- **ACTION ITEM**: The answer must consist solely of the lines from the one with "Mute the audio with the speaker icon" through the last line of the data, copied exactly, with no pictures.
======== AVAILABLE RECORDS
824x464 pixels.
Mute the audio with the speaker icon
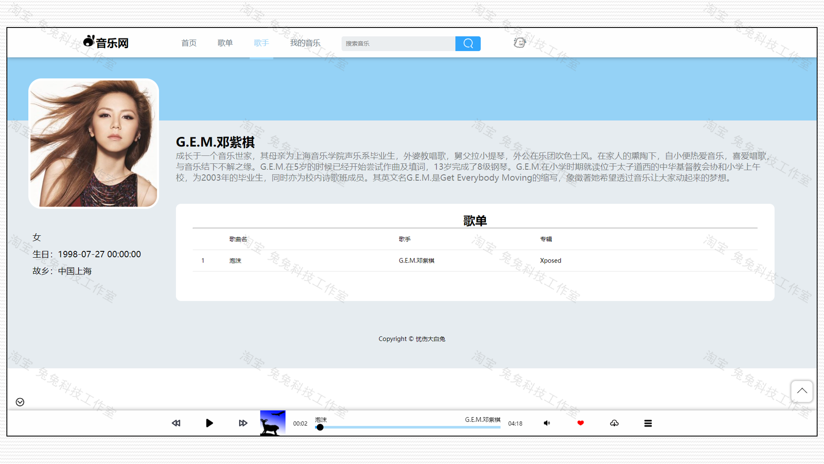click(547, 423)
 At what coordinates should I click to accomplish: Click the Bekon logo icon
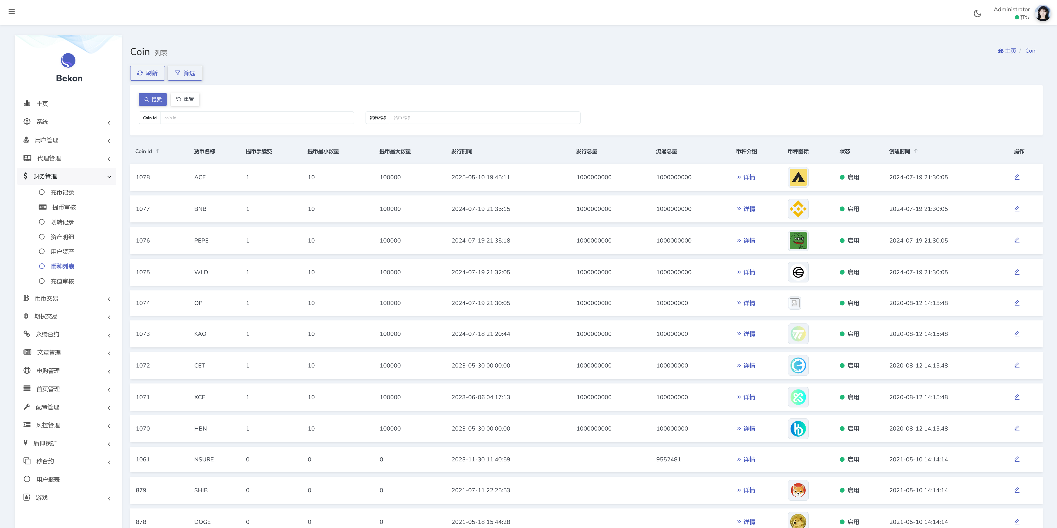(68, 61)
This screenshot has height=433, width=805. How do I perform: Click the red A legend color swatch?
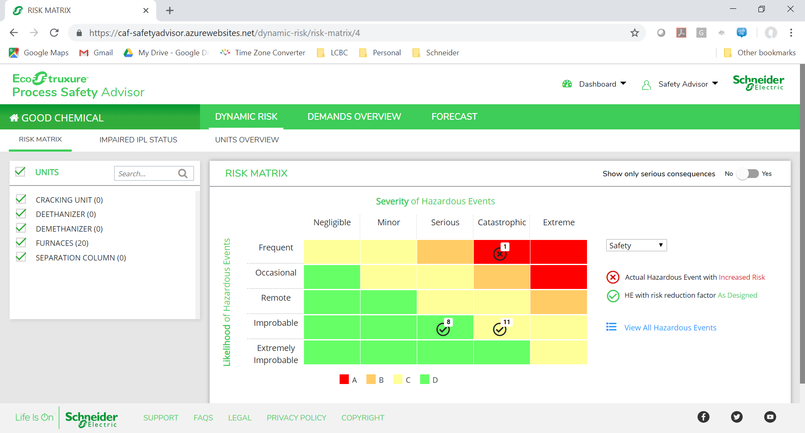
================
- **YOUR RESPONSE**:
Mute the audio with the speaker icon
click(547, 423)
 At what coordinates should I click to accomplish: Click the Bekon logo icon
(68, 61)
This screenshot has height=433, width=805. How do I perform: Click the red A legend color swatch?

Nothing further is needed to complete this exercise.